In an interview with AFP, GetJar chief executive Ilja Laurs was quoted as saying, “It is easy to see how mobile apps will eclipse the traditional desktop Internet. It makes perfect sense that mobile devices will kill the desktop.” Even though I don’t completely agree with what he said about mobile apps and the inevitable demise of the desktop, he does have a point.
More and more people are getting on their mobile devices now to connect to the Internet and do things that they normally do on their desktops, where they are forced to sit down on a chair and face a screen in front of them for hours on end. These days, apparently, mobility is where it’s at.

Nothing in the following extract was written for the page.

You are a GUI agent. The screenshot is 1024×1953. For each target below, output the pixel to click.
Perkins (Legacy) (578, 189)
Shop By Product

It’s true that more people are on their phones or other mobile devices right now, and that more people are downloading software to these devices more than ever. Still, I see this as just being a fad, with the current influx of somewhat innovative mobile devices in the market. Sooner or later, I think developers and mobile manufacturers are going to run out of things to port from the desktop environment, and people are going to get over the novelty of being able to play fart sounds via their mobile phones. In fact, I think that some time in the near future, mobile phones are going to go back to being used solely for their actual intended purpose: communication.
By then, laptops should very well be desktop-level powerful, and cost the same as any reasonably priced modern smartphone today. Then again, that’s just me. If GetJar’s prediction turns out to be true, on the other hand, then it’s a very good time to be a mobile app developer.